▶ EXERCISE REQUIREMENTS:
1. Decide whether each statement below agrees with the passage on sensor power usage. Answer yes or no for each, and quote the text's deciding words.
(a) Active-pixel sensors run from a single power supply.
(b) CCDs operate with clock swings below 5 volts.
(c) A CCD system typically draws 20–50 milliwatts.
2. Carry on the passage about sensor power usage, starting after its final sentence.

▶ PAGE EXTRACT:
--*--

Low Power Usage Extends Battery Life
Active-pixel sensor architectures consume much less power—up to 100x less power—than their CCD counterparts. This is a great advantage in battery-dependent portable applications, such as laptop computers, hand-held scanners, and video cellphones. CCD systems, on the other hand, tend to be inherently power hungry. This is because CCDs are essentially capacitive devices, needing external control signals and large clock swings (5–15 volts) to achieve acceptable charge transfer efficiencies. Their off-chip support circuitry dissipates significant power. CCD systems require numerous power supplies and voltage regulators for operation, whereas active-pixel sensors use a single 5-volt (or 3.3-volt) supply, reducing power-supply inefficiency. A CCD system typically requires 2–5 watts (digital output), compared to 20–50 milliwatts for the same pixel throughput using an active-pixel system. For example, a CMOS digital camera system operating from a NiCd camcorder battery could operate for a week, while a CCD arrangement would drain the battery in a few hours.

--*--

▶ SUPPLIED INFORMATION:
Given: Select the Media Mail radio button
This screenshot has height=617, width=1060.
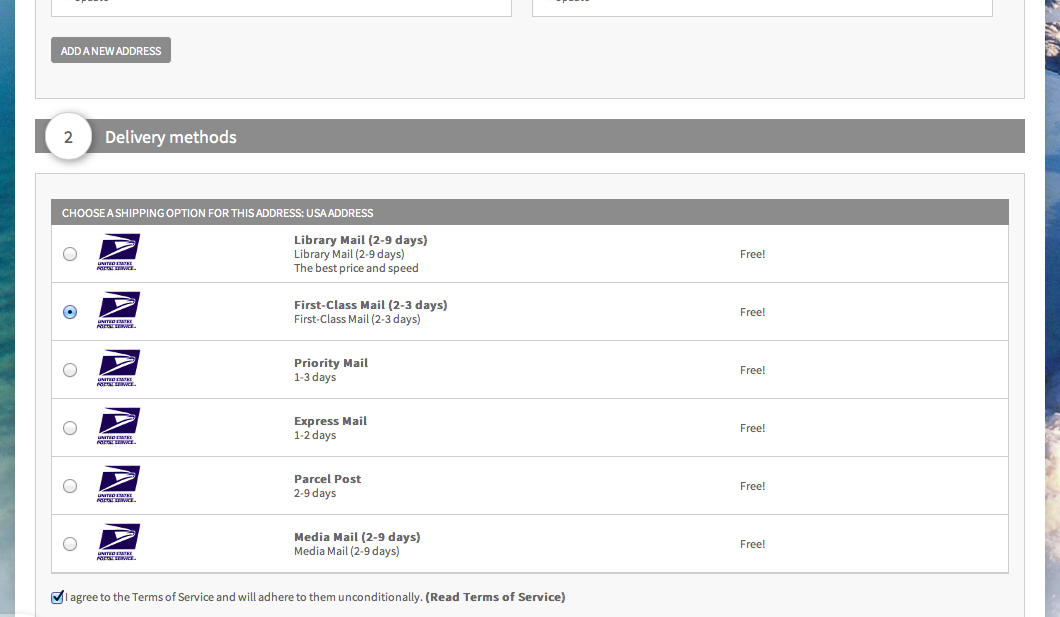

--*--

▶ REPLIES:
1.
(a) Yes: "active-pixel sensors use a single 5-volt (or 3.3-volt) supply"
(b) No: "large clock swings (5–15 volts)"
(c) No: "A CCD system typically requires 2–5 watts (digital output)"

2.
Random Access to Pixel Regions of Interest Adds Flexibility
In CMOS active-pixel image sensors, both the photodetector and the readout amplifier are part of each pixel. This allows the integrated charge to be converted into a voltage inside the pixel, which can then be read out over X-Y wires (instead of using a charge domain shift register, as in CCDs). This column and row addressability, similar to common DRAM, allows for window-of-interest readout (windowing), which can be utilized for on-chip electronic pan, tilt, and zoom. Windowing provides much added flexibility in applications that need image compression, motion detection, or target tracking.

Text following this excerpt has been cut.